> **CONSIGNE A**:
Relevez tous les noms de lieux géographiques qui figurent dans la page sur le Vidéo Art Clip.

__________

Mode sombre

 

Attention si tu souffres d'épilepsie, ce Vidéo Art Clip comporte des flashs extrêmement répétitifs.
Il est présenté comme une ASMR (
Autonomous Sensory Meridian Response) ayant pour but d'induire un état de transe similaire au LSD, pourtant, c'est de la publicité mensongère, en réalité, il se rapproche plus d'un mauvais trip sous kétamine.



Les vagues de signaux visuels ont été réalisés en improvisant sur un générateur de fréquences électriques couplé à un petit moniteur. Une grande partie de la musique a été générée en même temps.
Cette création a été réalisée pour participer à la compilation de cartes postales* sonores du netlabel le Camembert Electrique.
Deux morceaux ont été ensuite extraits du Vidéo Art Clip, le premier évoque le gouffre de Padirac et le second comporte le texte suivant qui accompagne un diaporama volontairement anti-esthétique de Collonges-la-Rouge. "Phonographies" une des précédentes compilations libres est une très bonne porte d'entrée pour découvrir l'art du Field Recording. D'ailleurs, tu peux retrouver à la fin de cet article "Drowning in Noise" enregistrée à Pesmes qui a été réalisé pour celle-ci.

Chers êtres semblables et différents... à la fois.
 
Eté  2022. Nous avions glissé dans une coulée végétale, faite d'arbres penchés qui nous regardaient passer tels que si nous étions des touristes dans un tube d'aqua-parc. Tandis qu'autour de nous la végétation souffrait le martyre, les incendies ravageaient des dizaines de milliers d'hectares de forêt. Le cataclysme climatique n'en était pourtant qu'à ses balbutiements. Les experts affirmaient que dans quelques années nous nous souviendrions de cet été avec regrets.

__________

> **CONSIGNE B**:
Dans les enregistrements, renvoyez à l'identique les lignes qui commencent à celle contenant « Where should I click to: Focus » et vont jusqu'à celle contenant « Click the Status », ces deux lignes comprises.

[Enregistrements extraits d'une collection]

__________

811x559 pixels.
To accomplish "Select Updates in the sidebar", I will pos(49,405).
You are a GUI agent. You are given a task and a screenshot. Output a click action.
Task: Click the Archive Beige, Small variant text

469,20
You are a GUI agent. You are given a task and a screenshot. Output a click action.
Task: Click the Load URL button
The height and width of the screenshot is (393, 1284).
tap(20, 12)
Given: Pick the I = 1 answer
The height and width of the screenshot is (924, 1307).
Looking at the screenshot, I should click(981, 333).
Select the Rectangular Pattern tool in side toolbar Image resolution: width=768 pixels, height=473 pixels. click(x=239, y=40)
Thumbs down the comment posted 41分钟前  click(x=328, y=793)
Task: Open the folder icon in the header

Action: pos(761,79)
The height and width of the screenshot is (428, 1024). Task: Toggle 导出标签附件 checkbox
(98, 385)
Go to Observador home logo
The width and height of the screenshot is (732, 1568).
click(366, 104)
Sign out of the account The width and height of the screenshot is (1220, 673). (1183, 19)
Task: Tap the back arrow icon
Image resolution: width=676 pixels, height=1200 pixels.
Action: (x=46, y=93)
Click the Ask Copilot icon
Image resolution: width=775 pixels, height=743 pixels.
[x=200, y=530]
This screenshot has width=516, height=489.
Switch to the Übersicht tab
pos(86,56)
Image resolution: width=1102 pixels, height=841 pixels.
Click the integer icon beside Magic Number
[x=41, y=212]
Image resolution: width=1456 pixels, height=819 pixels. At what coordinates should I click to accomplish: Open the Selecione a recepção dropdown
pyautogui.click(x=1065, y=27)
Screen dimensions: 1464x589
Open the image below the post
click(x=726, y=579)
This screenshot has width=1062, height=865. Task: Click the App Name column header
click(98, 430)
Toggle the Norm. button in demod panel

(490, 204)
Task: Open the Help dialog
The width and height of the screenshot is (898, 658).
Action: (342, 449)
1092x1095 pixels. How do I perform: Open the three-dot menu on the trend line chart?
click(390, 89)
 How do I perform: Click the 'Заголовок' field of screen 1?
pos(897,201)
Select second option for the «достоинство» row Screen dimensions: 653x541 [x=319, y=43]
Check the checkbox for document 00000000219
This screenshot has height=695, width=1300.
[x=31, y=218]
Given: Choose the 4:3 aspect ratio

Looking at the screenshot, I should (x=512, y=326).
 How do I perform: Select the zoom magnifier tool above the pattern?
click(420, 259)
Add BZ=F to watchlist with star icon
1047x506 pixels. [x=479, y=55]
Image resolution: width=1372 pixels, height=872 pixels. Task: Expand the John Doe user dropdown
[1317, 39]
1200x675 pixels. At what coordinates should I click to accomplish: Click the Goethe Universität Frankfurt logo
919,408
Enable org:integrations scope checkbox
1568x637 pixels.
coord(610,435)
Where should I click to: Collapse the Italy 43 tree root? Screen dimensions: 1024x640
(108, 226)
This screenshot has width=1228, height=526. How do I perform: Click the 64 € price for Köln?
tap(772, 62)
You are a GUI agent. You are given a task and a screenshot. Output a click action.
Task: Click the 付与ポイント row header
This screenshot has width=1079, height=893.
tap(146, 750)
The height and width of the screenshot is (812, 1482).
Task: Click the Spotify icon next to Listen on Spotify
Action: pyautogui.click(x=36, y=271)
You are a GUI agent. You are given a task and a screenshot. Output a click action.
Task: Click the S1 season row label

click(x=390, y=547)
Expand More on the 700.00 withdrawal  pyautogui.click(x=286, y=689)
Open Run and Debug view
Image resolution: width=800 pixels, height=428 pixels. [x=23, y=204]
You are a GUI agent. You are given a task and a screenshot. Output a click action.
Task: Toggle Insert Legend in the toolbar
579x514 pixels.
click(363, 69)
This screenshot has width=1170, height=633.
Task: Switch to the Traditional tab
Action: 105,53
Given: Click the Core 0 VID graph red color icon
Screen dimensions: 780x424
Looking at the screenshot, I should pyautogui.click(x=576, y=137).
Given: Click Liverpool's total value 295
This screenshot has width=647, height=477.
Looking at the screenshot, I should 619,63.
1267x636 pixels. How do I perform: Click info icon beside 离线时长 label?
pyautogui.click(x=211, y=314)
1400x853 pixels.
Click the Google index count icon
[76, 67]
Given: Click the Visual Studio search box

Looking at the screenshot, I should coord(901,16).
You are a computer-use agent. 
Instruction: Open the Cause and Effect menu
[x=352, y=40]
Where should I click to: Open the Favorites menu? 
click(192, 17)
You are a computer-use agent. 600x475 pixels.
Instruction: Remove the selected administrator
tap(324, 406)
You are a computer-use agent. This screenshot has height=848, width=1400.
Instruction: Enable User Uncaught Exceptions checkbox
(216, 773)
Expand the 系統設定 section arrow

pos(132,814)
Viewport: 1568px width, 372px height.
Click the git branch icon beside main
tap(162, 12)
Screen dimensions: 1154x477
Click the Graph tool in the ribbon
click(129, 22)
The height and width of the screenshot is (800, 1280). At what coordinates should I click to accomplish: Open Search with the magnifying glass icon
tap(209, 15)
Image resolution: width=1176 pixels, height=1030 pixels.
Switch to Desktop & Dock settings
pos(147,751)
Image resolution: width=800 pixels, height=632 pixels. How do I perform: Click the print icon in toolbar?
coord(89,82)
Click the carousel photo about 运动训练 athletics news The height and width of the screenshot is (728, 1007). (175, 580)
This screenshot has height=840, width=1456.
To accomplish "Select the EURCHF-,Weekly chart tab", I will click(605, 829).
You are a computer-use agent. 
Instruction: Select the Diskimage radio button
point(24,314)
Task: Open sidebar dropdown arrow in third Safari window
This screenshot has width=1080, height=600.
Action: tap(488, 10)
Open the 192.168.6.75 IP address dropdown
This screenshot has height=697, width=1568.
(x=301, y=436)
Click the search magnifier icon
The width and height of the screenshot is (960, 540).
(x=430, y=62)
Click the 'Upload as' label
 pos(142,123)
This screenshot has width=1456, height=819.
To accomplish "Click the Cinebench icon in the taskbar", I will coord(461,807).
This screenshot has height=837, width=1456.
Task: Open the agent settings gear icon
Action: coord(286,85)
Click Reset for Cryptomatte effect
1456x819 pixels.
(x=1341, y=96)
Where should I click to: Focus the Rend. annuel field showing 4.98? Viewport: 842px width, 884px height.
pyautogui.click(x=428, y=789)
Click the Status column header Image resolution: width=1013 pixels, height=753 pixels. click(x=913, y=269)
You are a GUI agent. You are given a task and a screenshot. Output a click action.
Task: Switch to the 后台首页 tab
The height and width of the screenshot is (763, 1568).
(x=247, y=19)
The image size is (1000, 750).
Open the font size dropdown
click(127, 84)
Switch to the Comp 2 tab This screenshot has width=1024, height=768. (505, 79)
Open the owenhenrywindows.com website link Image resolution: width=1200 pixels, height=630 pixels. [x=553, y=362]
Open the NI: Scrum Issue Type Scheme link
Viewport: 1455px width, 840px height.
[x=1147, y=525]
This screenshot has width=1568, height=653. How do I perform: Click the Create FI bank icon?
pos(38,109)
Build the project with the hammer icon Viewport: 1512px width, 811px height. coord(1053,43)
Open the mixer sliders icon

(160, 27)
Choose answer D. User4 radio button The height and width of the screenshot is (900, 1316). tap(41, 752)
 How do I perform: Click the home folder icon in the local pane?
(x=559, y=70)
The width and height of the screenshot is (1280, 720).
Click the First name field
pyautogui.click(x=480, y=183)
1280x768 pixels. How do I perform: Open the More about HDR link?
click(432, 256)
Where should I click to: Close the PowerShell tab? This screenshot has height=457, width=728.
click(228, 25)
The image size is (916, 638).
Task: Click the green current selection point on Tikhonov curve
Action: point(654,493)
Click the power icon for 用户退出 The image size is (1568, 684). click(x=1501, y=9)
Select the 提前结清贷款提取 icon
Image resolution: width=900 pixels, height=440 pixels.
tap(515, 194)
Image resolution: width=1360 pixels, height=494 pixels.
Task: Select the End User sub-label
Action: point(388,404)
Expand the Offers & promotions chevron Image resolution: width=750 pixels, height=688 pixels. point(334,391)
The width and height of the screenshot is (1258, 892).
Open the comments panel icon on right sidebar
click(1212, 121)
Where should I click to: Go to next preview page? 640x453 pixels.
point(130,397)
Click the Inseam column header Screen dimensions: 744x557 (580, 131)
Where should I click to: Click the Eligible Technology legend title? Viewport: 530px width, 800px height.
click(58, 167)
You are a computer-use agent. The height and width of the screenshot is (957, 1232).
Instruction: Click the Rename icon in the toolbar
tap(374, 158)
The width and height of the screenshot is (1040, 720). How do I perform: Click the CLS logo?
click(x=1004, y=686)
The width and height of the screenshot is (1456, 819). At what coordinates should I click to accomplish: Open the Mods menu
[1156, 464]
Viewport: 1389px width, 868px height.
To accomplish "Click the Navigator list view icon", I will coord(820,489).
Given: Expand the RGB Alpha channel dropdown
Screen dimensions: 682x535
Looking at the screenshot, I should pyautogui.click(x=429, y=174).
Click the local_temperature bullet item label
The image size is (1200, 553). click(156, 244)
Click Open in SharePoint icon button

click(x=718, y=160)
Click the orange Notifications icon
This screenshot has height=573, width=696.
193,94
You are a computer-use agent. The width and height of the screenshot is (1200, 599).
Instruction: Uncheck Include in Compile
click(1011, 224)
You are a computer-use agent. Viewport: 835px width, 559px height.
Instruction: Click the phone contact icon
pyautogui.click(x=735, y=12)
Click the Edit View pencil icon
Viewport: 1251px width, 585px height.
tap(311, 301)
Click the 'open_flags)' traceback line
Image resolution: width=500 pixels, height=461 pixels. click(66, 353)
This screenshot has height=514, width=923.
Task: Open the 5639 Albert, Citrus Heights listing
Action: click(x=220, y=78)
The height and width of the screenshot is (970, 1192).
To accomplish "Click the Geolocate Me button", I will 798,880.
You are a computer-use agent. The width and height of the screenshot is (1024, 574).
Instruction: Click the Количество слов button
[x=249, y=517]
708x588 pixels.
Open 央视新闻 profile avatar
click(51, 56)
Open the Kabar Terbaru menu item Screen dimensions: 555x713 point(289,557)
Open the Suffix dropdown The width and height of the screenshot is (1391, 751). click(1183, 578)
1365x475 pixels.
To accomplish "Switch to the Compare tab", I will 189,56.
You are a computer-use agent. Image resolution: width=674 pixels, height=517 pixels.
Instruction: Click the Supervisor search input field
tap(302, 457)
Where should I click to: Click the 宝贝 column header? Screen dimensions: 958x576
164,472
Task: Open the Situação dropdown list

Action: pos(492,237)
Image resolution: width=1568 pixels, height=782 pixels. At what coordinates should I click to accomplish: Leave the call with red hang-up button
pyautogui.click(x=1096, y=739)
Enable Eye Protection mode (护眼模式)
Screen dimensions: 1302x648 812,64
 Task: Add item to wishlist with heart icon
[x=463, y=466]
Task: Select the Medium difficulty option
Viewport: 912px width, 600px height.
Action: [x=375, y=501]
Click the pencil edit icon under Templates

__________

> **RÉPONSE COMPLÈTE A**:
- le gouffre de Padirac
- Collonges-la-Rouge
- Pesmes

> **RÉPONSE COMPLÈTE B**:
Where should I click to: Focus the Rend. annuel field showing 4.98? Viewport: 842px width, 884px height.
pyautogui.click(x=428, y=789)
Click the Status column header Image resolution: width=1013 pixels, height=753 pixels. click(x=913, y=269)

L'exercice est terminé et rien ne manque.